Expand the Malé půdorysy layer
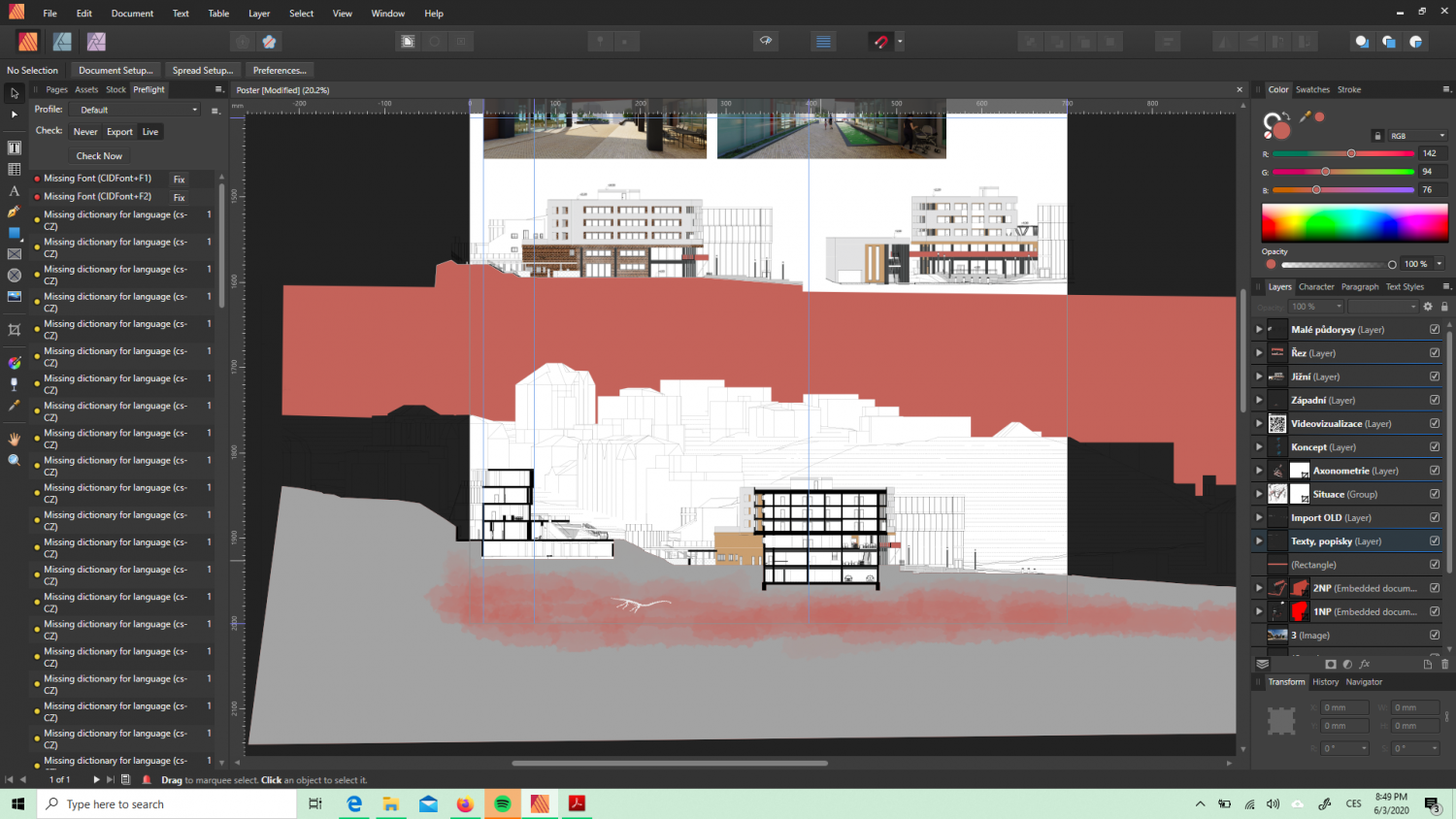 pos(1259,330)

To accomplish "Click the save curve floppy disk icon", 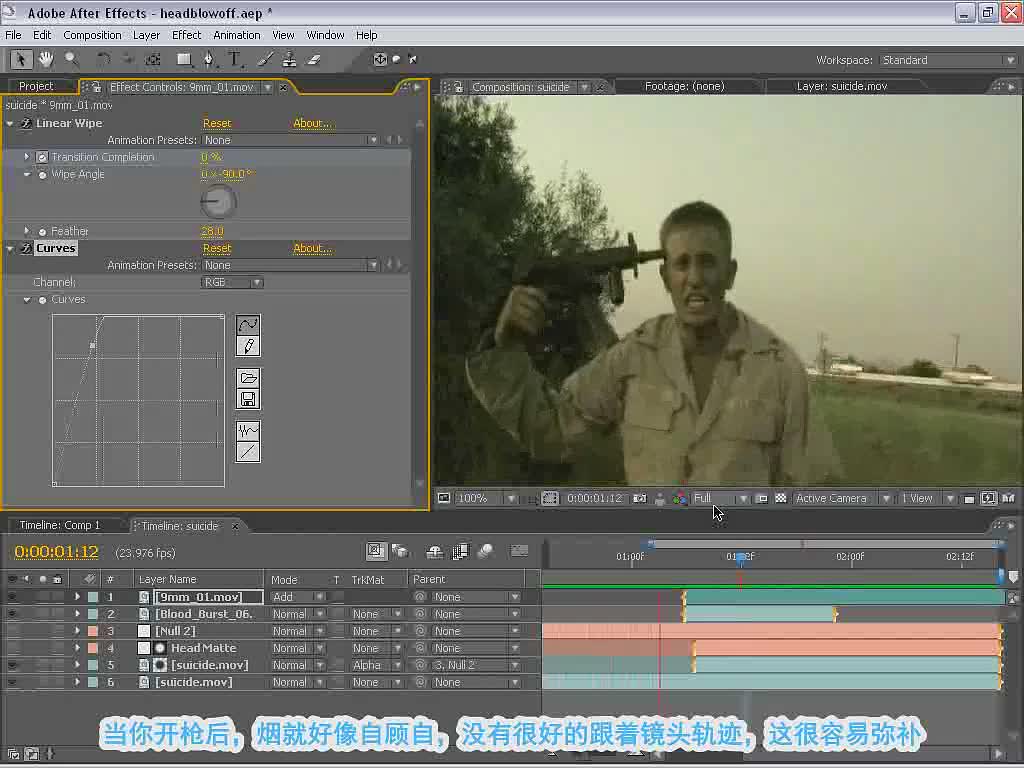I will [248, 399].
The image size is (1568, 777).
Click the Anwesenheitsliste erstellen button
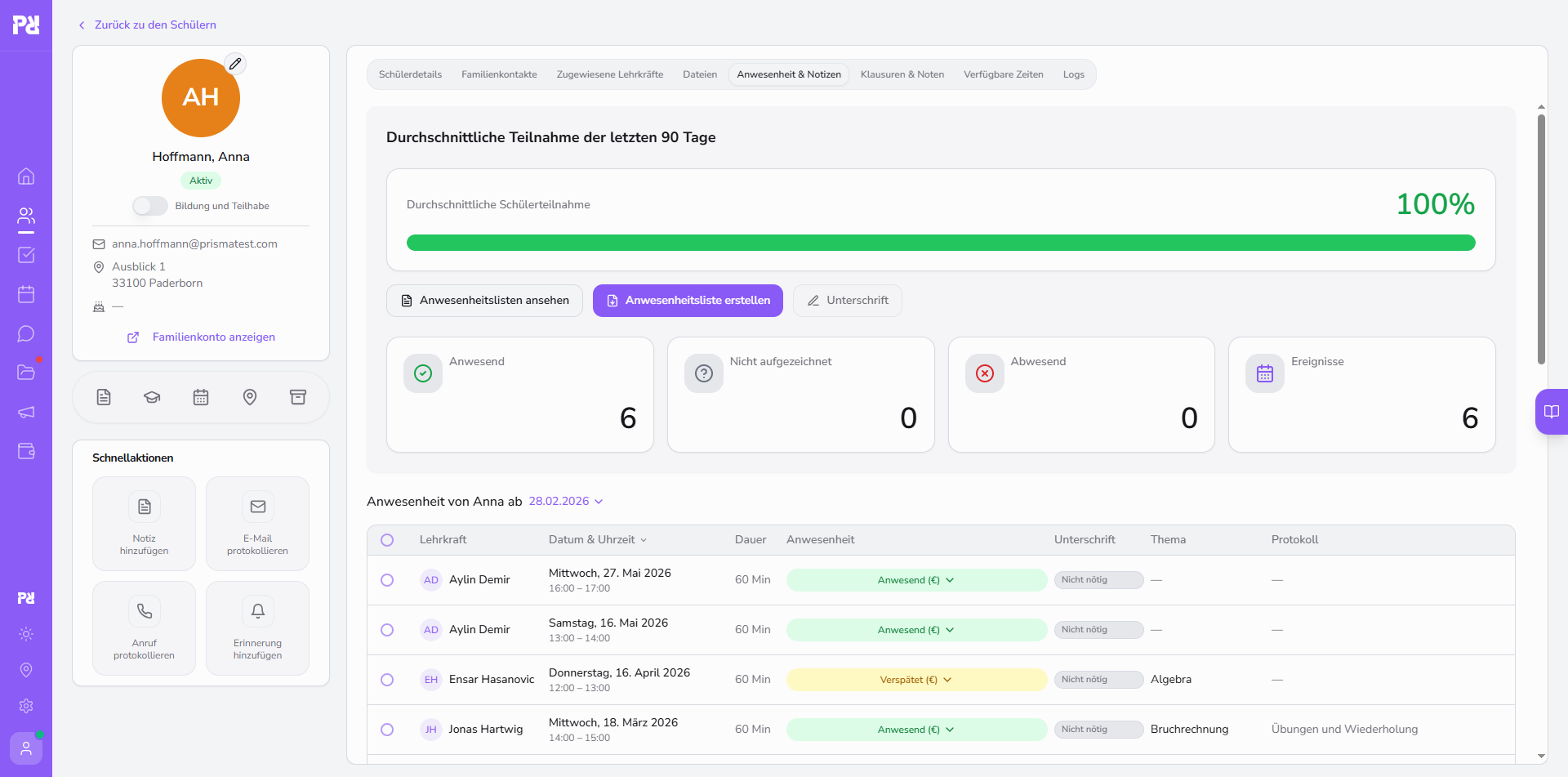[688, 301]
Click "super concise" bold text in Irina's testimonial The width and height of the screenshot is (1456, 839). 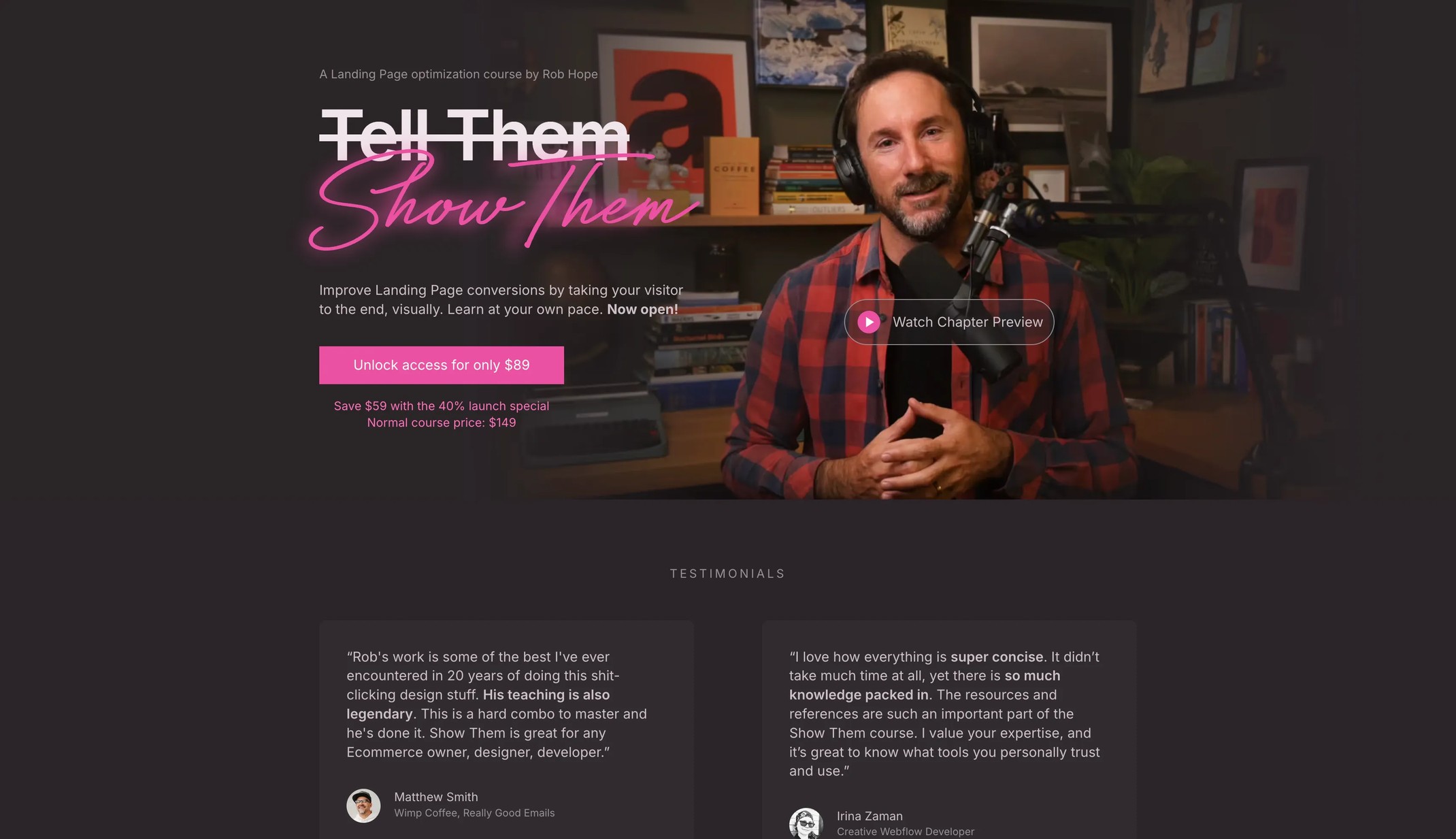tap(997, 657)
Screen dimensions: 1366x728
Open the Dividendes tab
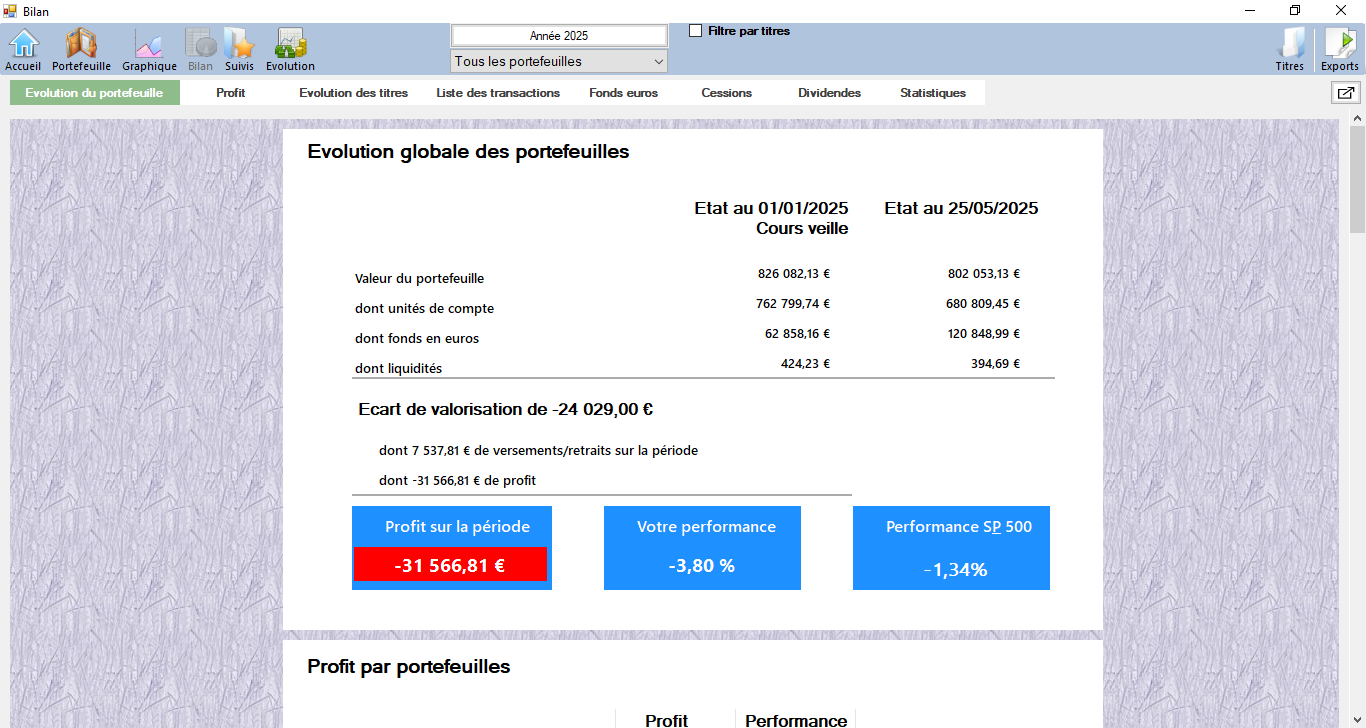[x=829, y=93]
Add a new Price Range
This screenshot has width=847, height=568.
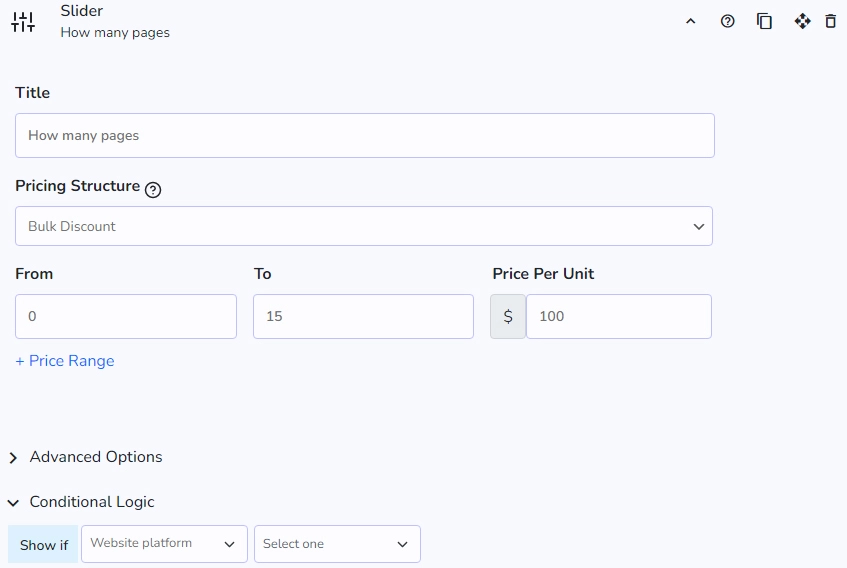pos(65,361)
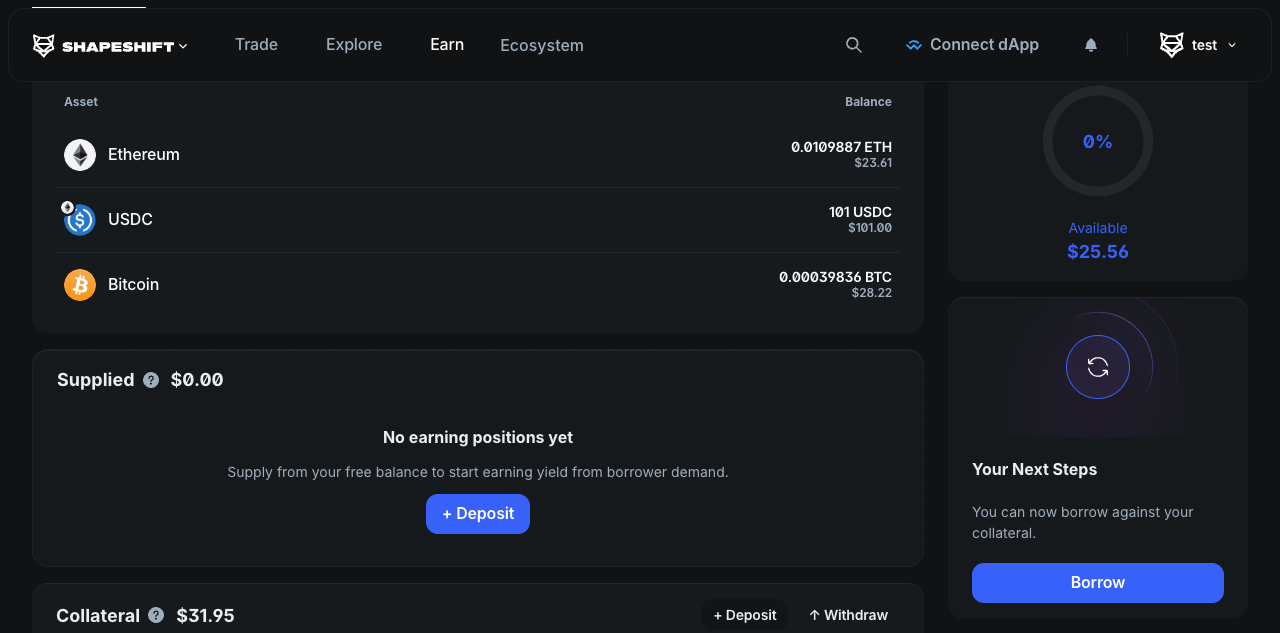Open the Trade menu

click(256, 44)
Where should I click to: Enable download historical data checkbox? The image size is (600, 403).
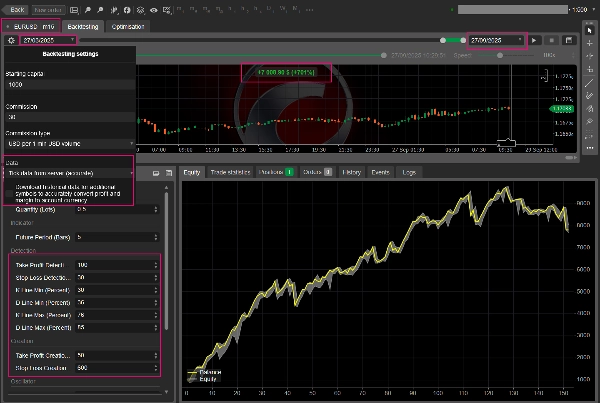pyautogui.click(x=11, y=191)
....
▶ [What needs to be done]
Repeat exactly the lines from the one containing "Screen dimensions: 1366x728" through the last line of the records above, both included, and leave out the pictures.

▶ [Completed task]
Screen dimensions: 1366x728
Open the Dividendes tab
[x=829, y=93]
Add a new Price Range
This screenshot has width=847, height=568.
pos(65,361)
Open the Trade menu

click(256, 44)
Where should I click to: Enable download historical data checkbox? The image size is (600, 403).
pyautogui.click(x=11, y=191)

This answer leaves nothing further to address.